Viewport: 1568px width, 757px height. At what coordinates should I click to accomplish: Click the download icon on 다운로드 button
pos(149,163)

******************************

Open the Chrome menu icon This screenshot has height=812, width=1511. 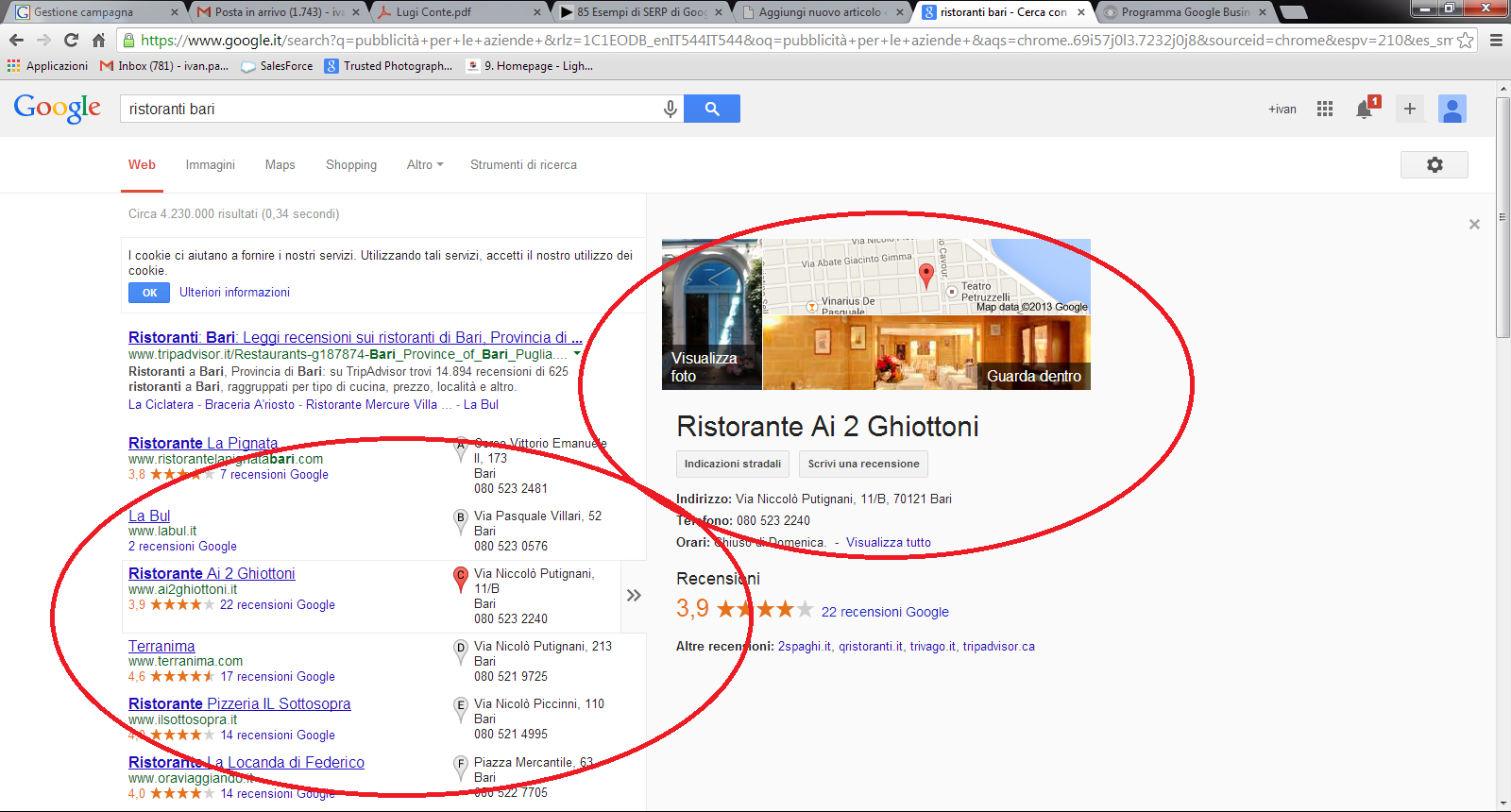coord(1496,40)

******************************

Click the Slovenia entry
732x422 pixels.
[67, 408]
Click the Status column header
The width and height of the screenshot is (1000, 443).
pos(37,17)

******************************

Please change "download" to "save" in the records, giving back only everything from the line that contains "Viewport: 1568px width, 757px" down to the line that contains "pos(149,163)", with nothing else altered.

Viewport: 1568px width, 757px height. At what coordinates should I click to accomplish: Click the save icon on 다운로드 button
pos(149,163)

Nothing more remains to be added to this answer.